Gap lets you give agents (like Claude Code, Codex, OpenClaw) access to your accounts without giving them your credentials.

Agents can only access secure APIs by going via Gap. You give them a Gap token - not your API keys. When they make a request to an API you've gapped, Gap injects your credentials for them. The agent never sees the credentials.

Why this matters:

• Prompt injection can't leak credentials - The agent doesn't have them. A malicious prompt can't trick the agent into revealing what it doesn't possess.
• Stolen tokens are useless off-machine - Prompt injection could exfiltrate a Gap token, but by default the proxy is only accessible on your machine (localhost loopback).
• Credentials are never exposed to agents - They're encrypted using the keychain (macOS) or under a dedicated service user (Linux); inaccessible to your agents.
• Gap can only be managed with your passcode - To manage gap, you must know the secret you set it up with. If you don't write this down on your machine, agents can't change anything.
• One-way credential flow - Credentials go into Gap and never come back out. There's no API to retrieve them, no export function. The only path out is privilege escalation on your machine.
• Monitor your agents - By funneling access through Gap, you can monitor and record all of their interactions with your secured services.
• Enforce policies - Gap can act as an enforcer of policies. Rate limit requests, restrict certain activities, require human authorisation, etc.
• Works with any agent or software stack - If it can use an HTTP proxy, it works with Gap. MCPs, cli tools, scripts in a skill - all of these can be easily gapped.

Get Started

macOS Quick Start

Download the native app (recommended):

1. Download Gap.dmg from the latest GitHub release
2. Open the DMG and drag Gap to Applications
3. Launch Gap from Applications

Follow the instructions to set a password for managing your gap. Don't store this anywhere an agent could get at it (eg. a notes app), ideally just remember it.

Install a gap plugin for a given service (eg.
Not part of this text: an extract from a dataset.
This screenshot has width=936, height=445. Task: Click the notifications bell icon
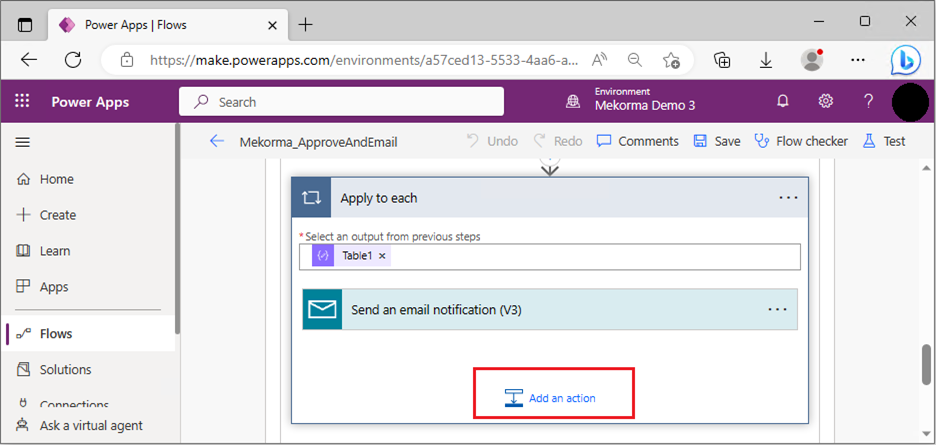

Exa) and set credentials:

Set your API key:

Create a Gap token:

cd /path/to/your/project

echo "GAP_TOKEN=gap_xxxxxxxxxxxx" >> .env

Use gapped MCPs, CLIs, etc. like this gapped fork of exa-mcp-server:

claude mcp add exa -- npx -y exa-gapped-mcp

The agent can now talk to Exa without direct API credentials - Gap injects them automatically.

Linux Quick Start

1. Download and install binaries

# Download the latest release (adjust version and arch as needed)
curl -LO https://github.com/mikekelly/gap/releases/latest/download/gap-linux-amd64.tar.gz
tar -xzf gap-linux-amd64.tar.gz
sudo mv gap gap-server /usr/local/bin/

2. Create a dedicated user and directories

# Create gap user (no login shell, no home directory)
sudo useradd --system --no-create-home --shell /usr/sbin/nologin gap

# Create data directory with restricted permissions
sudo mkdir -p /var/lib/gap
sudo chown gap:gap /var/lib/gap
sudo chmod 700 /var/lib/gap

3. Create systemd service

sudo tee /etc/systemd/system/gap-server.service > /dev/null <<EOF
[Unit]
Description=Gated Agent Proxy
After=network.target

[Service]
Type=simple
User=gap
Group=gap
Environment=GAP_DATA_DIR=/var/lib/gap
ExecStart=/usr/local/bin/gap-server
Restart=on-failure
RestartSec=5

# Security hardening
NoNewPrivileges=yes
ProtectSystem=strict
ProtectHome=yes
PrivateTmp=yes
ReadWritePaths=/var/lib/gap

[Install]
WantedBy=multi-user.target
EOF

4. Start the service

sudo systemctl daemon-reload
sudo systemctl enable gap-server
sudo systemctl start gap-server

# Check status
sudo systemctl status gap-server

5. Initialize and configure

# Initialize with a password
gap init

# Install a plugin
gap install mikekelly/exa-gap

# Set your API key
gap set mikekelly/exa-gap:apiKey

# Create a token for your agent
gap token create my-agent

Docker (for containerized agents)

Security note: The Docker deployment is designed for environments where agents also run in containers. If your agent runs directly on the host machine, use the native macOS/Linux installation instead - a host-based agent could potentially access the Docker volume and read credentials directly, bypassing the proxy's protection.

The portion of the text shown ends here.